Starting from the line in which "[Sign up] (1662, 1367)" appears, output every line down to the last line of the data below, exactly and without anything more.

'''

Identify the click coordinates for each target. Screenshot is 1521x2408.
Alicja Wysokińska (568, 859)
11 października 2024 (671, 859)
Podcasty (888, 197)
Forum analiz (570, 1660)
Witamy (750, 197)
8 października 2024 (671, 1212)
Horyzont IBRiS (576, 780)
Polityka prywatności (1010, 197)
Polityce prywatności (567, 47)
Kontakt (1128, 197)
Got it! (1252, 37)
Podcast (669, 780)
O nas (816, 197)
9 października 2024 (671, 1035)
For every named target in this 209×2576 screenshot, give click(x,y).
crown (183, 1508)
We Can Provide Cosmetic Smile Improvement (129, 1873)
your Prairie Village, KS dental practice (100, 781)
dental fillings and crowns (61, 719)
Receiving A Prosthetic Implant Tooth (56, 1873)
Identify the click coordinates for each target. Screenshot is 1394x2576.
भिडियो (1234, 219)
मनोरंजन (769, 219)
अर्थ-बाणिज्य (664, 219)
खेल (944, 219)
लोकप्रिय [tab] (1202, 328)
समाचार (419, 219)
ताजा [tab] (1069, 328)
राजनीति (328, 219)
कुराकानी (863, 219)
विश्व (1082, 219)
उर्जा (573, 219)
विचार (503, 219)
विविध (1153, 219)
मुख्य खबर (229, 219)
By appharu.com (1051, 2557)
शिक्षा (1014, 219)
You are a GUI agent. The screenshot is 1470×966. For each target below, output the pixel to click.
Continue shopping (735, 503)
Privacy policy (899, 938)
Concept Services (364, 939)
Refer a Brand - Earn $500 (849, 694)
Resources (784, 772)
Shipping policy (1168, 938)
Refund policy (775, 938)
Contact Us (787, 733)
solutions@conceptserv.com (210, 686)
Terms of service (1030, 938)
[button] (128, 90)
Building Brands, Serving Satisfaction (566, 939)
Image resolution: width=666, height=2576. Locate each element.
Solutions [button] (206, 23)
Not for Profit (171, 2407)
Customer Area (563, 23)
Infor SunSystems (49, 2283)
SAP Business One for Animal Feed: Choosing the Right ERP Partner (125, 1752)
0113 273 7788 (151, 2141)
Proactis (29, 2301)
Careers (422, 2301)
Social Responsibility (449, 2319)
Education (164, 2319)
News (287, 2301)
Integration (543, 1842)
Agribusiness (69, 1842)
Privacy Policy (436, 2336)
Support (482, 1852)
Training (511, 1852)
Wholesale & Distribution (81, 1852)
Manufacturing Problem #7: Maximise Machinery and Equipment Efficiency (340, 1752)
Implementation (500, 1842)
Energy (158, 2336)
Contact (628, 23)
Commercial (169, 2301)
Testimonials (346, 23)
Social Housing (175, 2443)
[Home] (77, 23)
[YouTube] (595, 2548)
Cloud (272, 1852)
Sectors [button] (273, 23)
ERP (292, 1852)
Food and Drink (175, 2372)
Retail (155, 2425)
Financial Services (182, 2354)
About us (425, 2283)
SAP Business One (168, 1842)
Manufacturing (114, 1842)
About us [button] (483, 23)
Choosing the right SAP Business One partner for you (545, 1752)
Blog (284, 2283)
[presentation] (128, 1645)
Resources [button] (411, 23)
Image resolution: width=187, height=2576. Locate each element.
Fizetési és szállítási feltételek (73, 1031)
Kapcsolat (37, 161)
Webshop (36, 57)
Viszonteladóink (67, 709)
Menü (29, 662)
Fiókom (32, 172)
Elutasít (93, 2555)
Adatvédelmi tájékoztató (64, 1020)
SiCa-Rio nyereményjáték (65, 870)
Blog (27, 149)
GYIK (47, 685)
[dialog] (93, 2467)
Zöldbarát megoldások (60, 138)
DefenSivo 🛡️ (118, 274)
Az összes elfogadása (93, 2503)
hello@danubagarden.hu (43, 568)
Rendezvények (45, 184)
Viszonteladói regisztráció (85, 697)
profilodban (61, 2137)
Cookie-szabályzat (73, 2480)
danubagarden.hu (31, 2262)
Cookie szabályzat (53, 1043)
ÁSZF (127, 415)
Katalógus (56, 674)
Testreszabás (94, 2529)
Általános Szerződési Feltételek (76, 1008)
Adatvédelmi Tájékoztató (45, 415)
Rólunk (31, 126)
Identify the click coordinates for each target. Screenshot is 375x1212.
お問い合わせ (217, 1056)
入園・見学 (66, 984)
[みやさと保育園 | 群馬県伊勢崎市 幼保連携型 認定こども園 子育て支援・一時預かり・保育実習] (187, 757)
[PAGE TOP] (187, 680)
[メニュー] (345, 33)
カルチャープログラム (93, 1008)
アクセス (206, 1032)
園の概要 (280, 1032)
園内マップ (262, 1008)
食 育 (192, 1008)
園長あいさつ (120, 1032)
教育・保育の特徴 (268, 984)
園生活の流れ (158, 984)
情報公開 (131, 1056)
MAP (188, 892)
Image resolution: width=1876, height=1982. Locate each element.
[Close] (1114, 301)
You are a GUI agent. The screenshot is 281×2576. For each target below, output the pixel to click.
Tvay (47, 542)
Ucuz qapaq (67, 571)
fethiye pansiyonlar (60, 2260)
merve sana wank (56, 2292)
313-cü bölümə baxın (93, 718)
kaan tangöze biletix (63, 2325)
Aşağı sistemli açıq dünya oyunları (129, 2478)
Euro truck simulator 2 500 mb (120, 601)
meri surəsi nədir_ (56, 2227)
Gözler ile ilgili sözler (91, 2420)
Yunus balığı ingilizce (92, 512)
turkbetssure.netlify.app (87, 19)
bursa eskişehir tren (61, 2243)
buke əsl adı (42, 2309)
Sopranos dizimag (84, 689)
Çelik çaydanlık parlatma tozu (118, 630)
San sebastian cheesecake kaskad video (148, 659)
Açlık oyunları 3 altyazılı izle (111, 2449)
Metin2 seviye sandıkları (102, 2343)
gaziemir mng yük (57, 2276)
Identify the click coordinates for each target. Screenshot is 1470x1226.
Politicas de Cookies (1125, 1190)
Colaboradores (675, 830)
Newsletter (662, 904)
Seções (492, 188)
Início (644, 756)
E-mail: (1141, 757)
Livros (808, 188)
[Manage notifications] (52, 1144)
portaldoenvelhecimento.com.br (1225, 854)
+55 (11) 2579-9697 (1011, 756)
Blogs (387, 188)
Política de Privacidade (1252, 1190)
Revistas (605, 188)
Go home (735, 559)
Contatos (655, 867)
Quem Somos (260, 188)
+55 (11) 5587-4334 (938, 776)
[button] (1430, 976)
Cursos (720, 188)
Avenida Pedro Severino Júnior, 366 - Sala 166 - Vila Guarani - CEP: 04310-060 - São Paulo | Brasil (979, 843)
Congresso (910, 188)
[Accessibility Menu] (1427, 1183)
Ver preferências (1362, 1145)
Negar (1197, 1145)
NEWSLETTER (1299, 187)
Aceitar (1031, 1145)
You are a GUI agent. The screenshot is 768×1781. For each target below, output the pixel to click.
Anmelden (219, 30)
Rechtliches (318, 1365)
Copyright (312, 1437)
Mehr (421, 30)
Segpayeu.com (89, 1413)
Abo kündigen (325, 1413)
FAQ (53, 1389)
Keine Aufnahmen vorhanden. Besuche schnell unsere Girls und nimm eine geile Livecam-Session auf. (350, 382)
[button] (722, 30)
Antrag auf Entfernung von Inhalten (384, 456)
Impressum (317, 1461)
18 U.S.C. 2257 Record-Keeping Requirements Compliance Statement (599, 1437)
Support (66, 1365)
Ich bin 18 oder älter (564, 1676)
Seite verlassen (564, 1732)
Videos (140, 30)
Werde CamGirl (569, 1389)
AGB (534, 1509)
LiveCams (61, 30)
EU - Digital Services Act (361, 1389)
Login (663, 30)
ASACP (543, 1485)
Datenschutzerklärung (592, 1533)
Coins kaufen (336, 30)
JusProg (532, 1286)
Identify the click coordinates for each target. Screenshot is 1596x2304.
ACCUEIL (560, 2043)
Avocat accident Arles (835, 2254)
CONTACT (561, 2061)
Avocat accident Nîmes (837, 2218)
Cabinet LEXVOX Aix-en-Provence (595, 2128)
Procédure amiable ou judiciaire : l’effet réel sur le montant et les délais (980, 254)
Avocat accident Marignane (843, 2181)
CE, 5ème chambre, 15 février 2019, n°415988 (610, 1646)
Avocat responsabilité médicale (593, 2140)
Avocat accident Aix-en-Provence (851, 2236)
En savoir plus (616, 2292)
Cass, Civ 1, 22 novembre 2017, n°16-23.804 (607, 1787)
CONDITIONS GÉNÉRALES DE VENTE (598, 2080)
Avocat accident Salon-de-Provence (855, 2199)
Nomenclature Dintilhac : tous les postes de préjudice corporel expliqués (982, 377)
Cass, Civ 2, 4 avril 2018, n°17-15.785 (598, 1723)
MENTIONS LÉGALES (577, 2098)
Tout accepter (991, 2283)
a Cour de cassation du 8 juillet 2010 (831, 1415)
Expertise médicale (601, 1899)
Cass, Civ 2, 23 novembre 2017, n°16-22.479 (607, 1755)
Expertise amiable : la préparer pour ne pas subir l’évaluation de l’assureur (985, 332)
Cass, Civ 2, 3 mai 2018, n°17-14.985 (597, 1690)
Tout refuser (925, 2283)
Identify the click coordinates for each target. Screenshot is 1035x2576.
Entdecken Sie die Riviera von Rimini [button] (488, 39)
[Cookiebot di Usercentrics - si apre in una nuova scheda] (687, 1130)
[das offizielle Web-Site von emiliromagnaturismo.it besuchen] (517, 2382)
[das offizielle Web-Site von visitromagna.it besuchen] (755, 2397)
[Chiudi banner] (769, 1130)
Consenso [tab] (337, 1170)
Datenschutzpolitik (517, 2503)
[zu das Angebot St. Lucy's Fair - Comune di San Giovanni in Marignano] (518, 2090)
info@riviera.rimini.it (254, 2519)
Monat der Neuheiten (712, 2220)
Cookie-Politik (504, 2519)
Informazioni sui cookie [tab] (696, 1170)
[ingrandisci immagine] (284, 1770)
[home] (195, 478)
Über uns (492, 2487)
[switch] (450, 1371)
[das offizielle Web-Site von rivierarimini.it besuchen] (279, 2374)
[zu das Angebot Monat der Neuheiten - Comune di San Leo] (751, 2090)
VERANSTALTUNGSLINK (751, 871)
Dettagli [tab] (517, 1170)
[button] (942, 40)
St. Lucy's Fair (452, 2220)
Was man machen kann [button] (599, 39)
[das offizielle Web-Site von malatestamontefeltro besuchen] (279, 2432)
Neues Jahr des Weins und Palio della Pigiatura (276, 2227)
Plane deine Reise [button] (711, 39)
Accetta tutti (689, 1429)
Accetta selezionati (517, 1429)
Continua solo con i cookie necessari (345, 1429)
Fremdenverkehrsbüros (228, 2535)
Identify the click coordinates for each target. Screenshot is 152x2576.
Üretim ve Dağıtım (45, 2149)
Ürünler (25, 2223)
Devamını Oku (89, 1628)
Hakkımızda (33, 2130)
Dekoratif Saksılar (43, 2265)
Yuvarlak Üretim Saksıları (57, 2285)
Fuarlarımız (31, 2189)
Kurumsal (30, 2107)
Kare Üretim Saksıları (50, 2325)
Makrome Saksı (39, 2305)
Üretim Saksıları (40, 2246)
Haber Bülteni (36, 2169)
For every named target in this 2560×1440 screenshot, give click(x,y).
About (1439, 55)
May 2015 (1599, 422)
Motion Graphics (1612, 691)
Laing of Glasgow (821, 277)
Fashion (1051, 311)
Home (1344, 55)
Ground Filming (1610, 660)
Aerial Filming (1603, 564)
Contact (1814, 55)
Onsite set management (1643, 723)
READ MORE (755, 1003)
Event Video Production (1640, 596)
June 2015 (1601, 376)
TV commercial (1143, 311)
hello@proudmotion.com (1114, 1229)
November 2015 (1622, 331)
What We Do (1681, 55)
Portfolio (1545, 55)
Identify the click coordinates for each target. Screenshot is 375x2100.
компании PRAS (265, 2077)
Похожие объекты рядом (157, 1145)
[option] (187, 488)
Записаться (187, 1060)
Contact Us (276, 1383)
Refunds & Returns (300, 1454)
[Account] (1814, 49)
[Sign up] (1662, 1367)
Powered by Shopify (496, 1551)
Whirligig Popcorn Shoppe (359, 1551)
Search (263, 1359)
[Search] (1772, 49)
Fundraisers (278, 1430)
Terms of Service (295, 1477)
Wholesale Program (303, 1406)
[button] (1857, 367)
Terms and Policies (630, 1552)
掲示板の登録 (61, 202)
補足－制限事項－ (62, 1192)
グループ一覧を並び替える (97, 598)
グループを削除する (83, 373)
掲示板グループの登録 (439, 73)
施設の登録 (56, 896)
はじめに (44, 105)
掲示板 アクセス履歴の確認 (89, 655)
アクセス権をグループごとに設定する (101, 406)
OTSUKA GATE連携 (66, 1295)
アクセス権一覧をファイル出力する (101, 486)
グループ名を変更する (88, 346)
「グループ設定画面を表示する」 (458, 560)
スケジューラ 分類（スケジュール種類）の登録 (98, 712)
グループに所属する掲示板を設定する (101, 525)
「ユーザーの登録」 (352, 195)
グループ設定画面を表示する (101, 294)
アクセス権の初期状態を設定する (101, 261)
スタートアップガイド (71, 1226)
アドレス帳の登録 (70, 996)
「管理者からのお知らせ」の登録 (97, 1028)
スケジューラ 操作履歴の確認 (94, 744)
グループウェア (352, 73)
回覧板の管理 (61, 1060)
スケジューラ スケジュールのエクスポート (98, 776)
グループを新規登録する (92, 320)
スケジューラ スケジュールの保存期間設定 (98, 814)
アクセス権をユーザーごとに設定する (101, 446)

'''

→ Output of the exercise:
[Sign up] (1662, 1367)
Powered by Shopify (496, 1551)
Whirligig Popcorn Shoppe (359, 1551)
Search (263, 1359)
[Search] (1772, 49)
Fundraisers (278, 1430)
Terms of Service (295, 1477)
Wholesale Program (303, 1406)
[button] (1857, 367)
Terms and Policies (630, 1552)
掲示板の登録 (61, 202)
補足－制限事項－ (62, 1192)
グループ一覧を並び替える (97, 598)
グループを削除する (83, 373)
掲示板グループの登録 (439, 73)
施設の登録 (56, 896)
はじめに (44, 105)
掲示板 アクセス履歴の確認 (89, 655)
アクセス権をグループごとに設定する (101, 406)
OTSUKA GATE連携 (66, 1295)
アクセス権一覧をファイル出力する (101, 486)
グループ名を変更する (88, 346)
「グループ設定画面を表示する」 (458, 560)
スケジューラ 分類（スケジュール種類）の登録 (98, 712)
グループに所属する掲示板を設定する (101, 525)
「ユーザーの登録」 (352, 195)
グループ設定画面を表示する (101, 294)
アクセス権の初期状態を設定する (101, 261)
スタートアップガイド (71, 1226)
アドレス帳の登録 (70, 996)
「管理者からのお知らせ」の登録 (97, 1028)
スケジューラ 操作履歴の確認 (94, 744)
グループウェア (352, 73)
回覧板の管理 (61, 1060)
スケジューラ スケジュールのエクスポート (98, 776)
グループを新規登録する (92, 320)
スケジューラ スケジュールの保存期間設定 (98, 814)
アクセス権をユーザーごとに設定する (101, 446)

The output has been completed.